EXERCISE INPUT section start
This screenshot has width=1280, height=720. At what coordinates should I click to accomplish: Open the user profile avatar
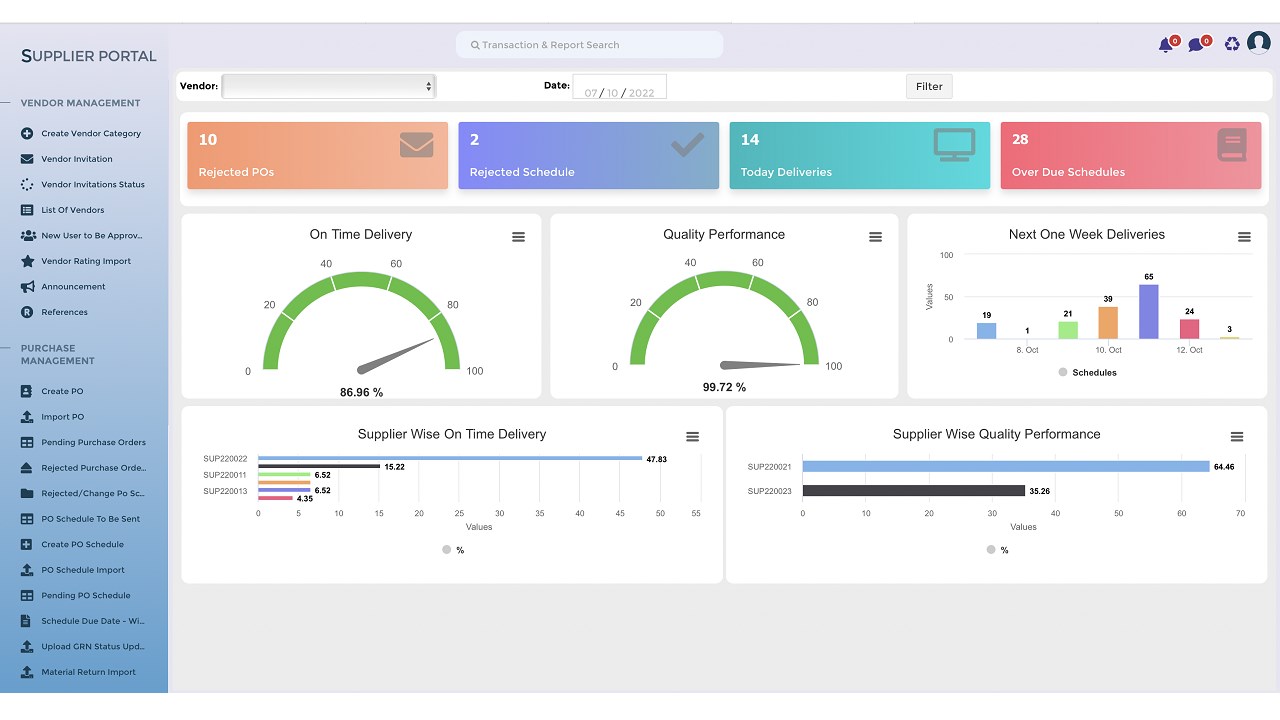1258,43
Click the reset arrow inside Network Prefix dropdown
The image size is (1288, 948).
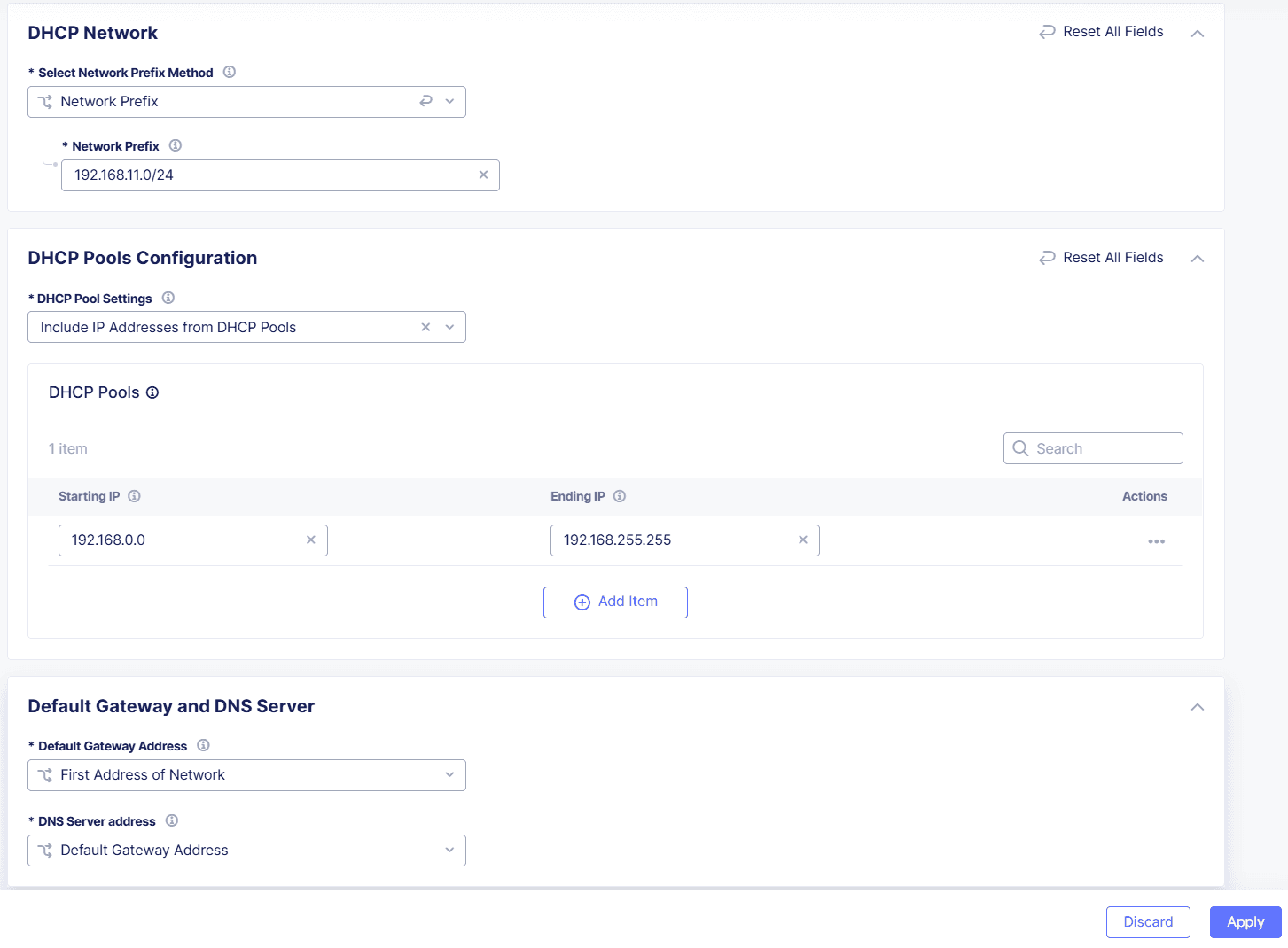tap(426, 101)
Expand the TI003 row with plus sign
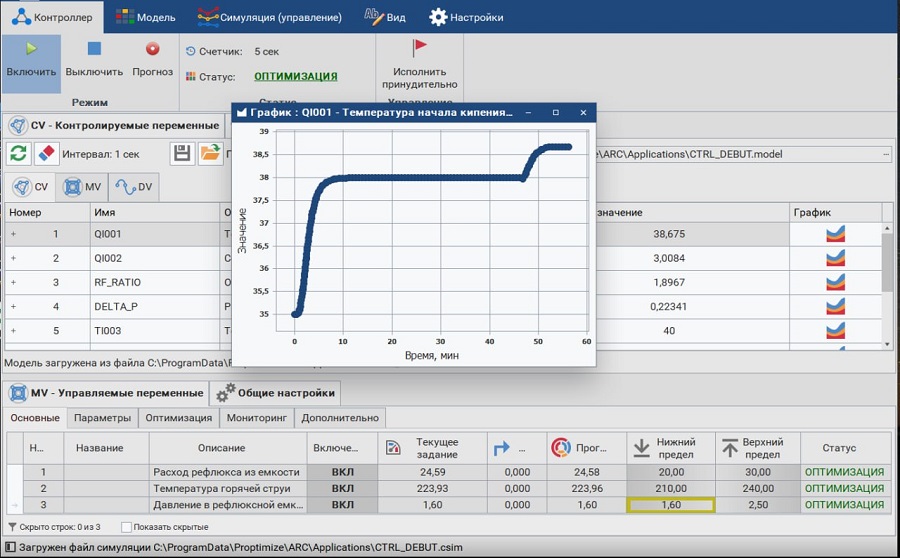 13,331
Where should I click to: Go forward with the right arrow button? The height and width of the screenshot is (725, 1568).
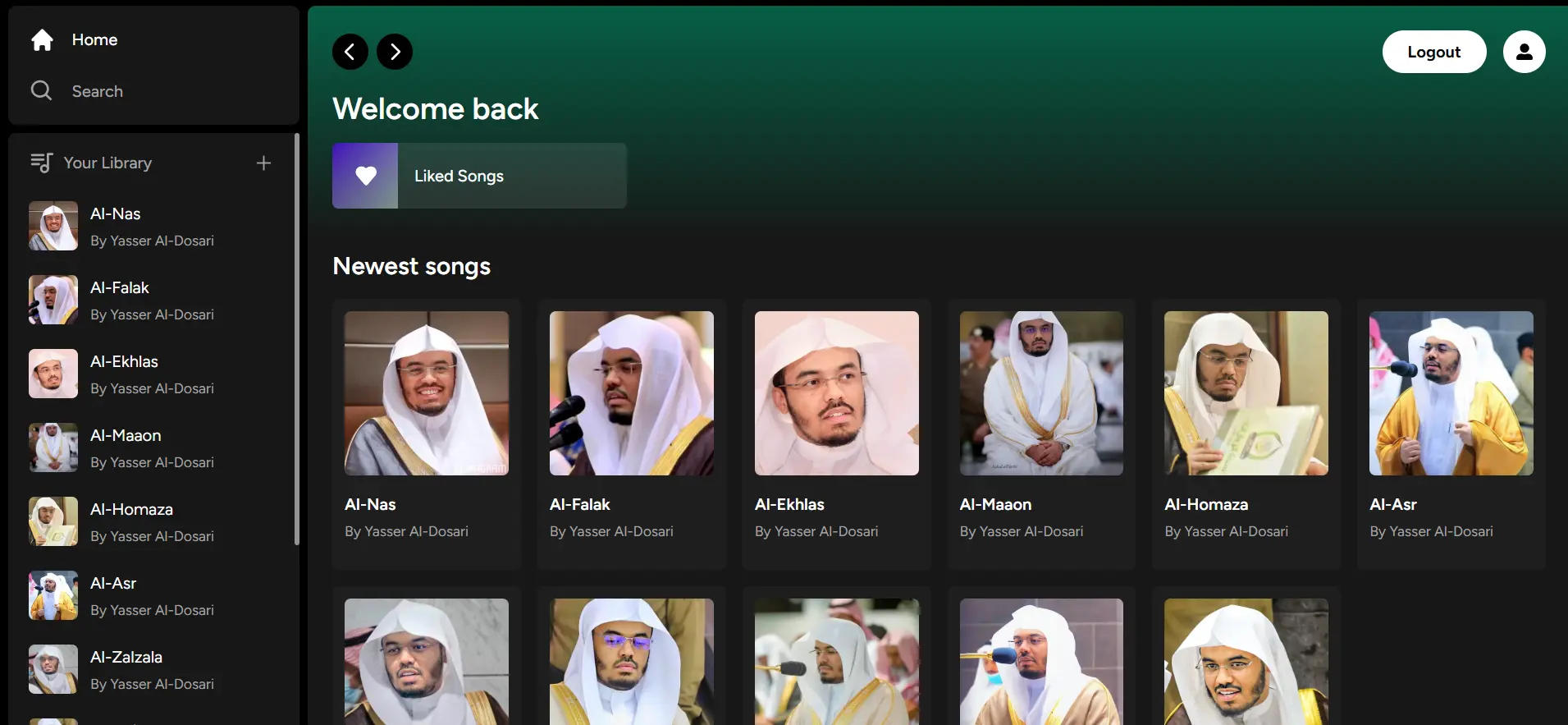[395, 52]
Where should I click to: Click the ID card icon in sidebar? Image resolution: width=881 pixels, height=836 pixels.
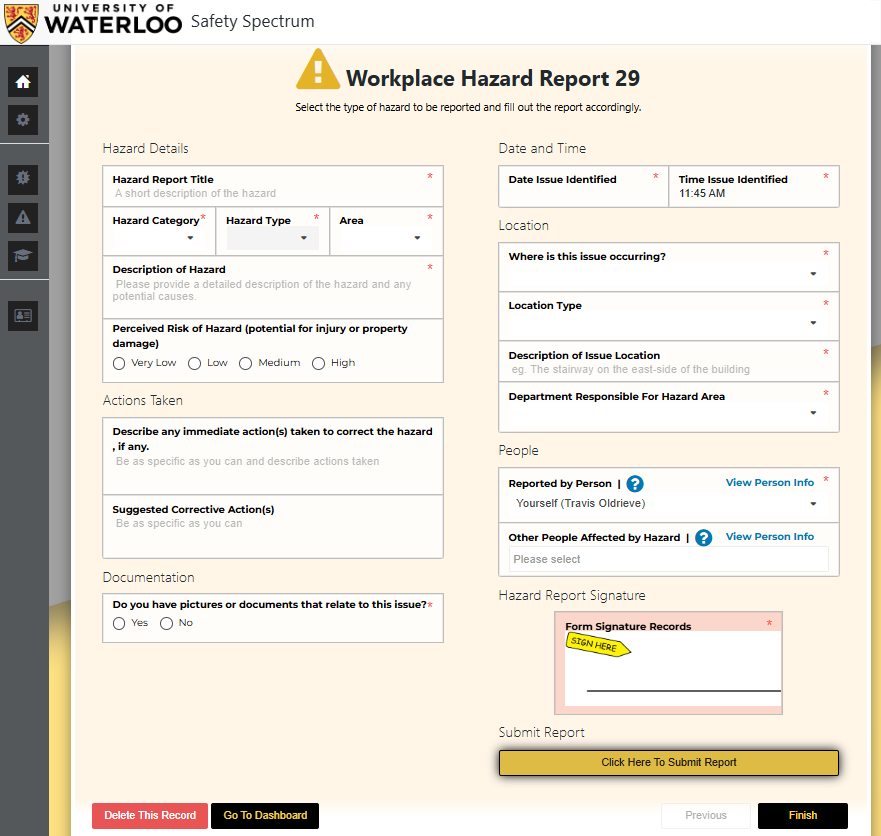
EXERCISE INPUT section end
WHAT IS NEEDED
Pictures must be left out. Repeat exactly the lines from the one containing "Expand the TI003 row with plus sign" through the final line of the data.

WRITTEN RESPONSE
Expand the TI003 row with plus sign
 13,331
Where should I click to: Go forward with the right arrow button? The height and width of the screenshot is (725, 1568).
[395, 52]
Where should I click to: Click the ID card icon in sidebar? Image resolution: width=881 pixels, height=836 pixels.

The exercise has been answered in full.